Cada pessoa com quem converso sobre Kaycee fala que ela era uma mentirosa. Mas se realmente adoeceu, foi a única que não mentiu. Pelo menos, não a respeito disso.
– Fugir porque não queria admitir que estava fingindo parece muito radical. Em particular se ela era uma boa mentirosa, como todo mundo diz.
Ele despreza a distinção com um gesto.
– Mas isso é uma história velha. Não entendo por que importa para você.

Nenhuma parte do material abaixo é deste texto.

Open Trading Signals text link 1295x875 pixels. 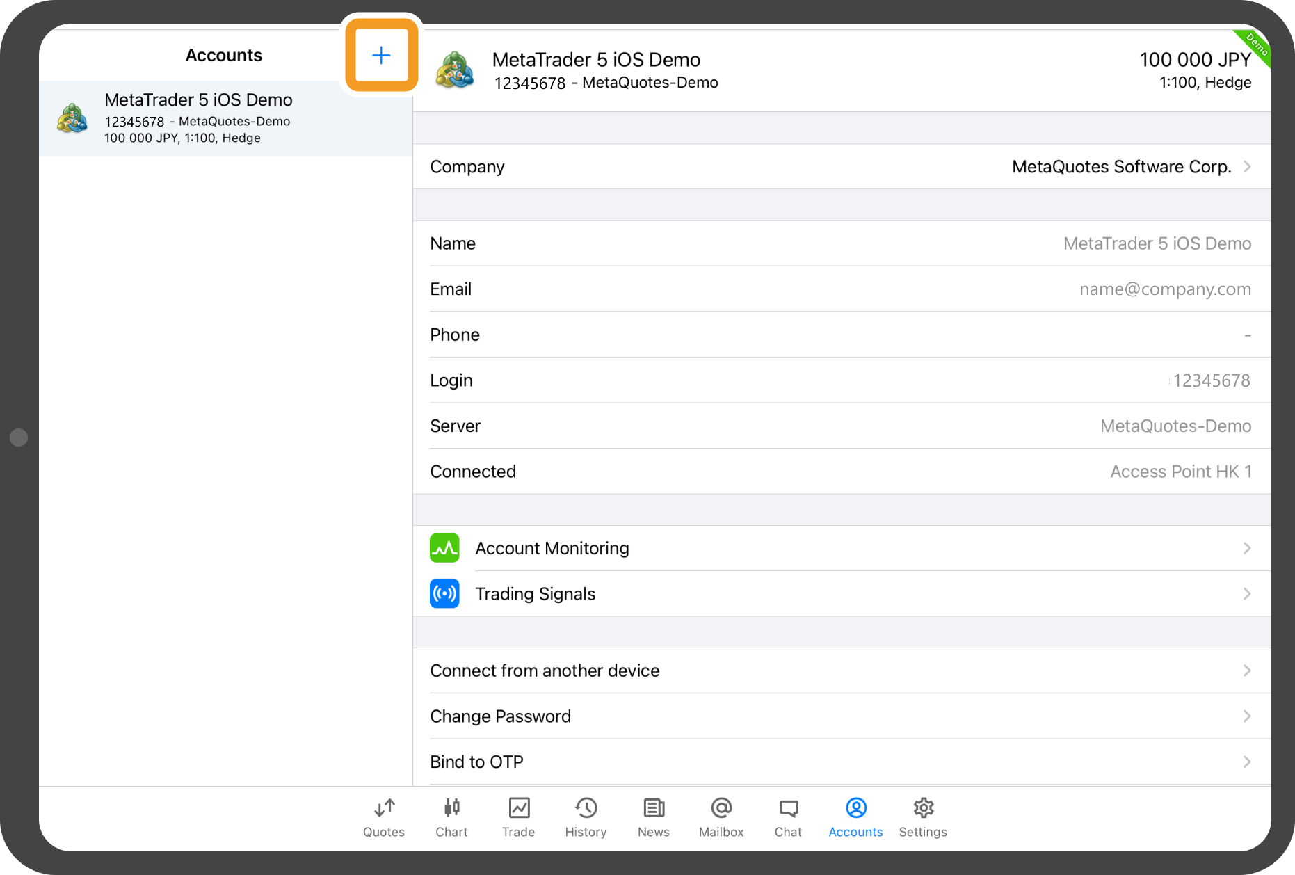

Uma lembrança me vem à tona: no segundo ano ou no primeiro, eu passava por Misha e Kaycee no corredor quando Misha começou a latir. Essa era sua mais nova crueldade – eu era feia como uma cadela, disse ela, que começara a rosnar sempre que eu passava.
Naquele dia, porém, Kaycee estava com ela. Virou-se para Misha e lhe deu um tapa forte, no rosto, com tal rapidez e tão inesperado que quase me passou despercebido. E, por um momento, ficamos nós três ali, petrificadas e espantadas – Kaycee, iluminada pela fúria e por outra coisa, algo que não consegui situar. Misha, em choque, seu rosto aos poucos se avermelhando.
Eu odeio cães, foi tudo o que disse Kaycee.
– Sabe onde ela está agora? – pergunto a ele.
– Não faço ideia. – Ele me observa atentamente. – Ela me telefonou, acho que algumas semanas depois de ir embora. Disse-me que estava em Chicago na época. Mas isso já faz dez anos.
– Ela ligou para você? Para cá? – Isto me surpreende. – Por quê?
Ele dá de ombros de novo.
– Deve ter ouvido falar que eu procurava por ela. A amiga Misha falou com ela algumas vezes.
Pergunto-me se existe uma possibilidade de que mesmo agora Misha esteja dando cobertura a Kaycee – e saiba exatamente onde ela está.
– O que ela disse?
– Isso já faz dez anos, srta. Williams. – Sua voz fica firme. – O que está morto e enterrado é melhor que fique assim. – Ele recua os lábios sobre os dentes compridos em um sorriso. – Não fica mais bonito quando sai da cova.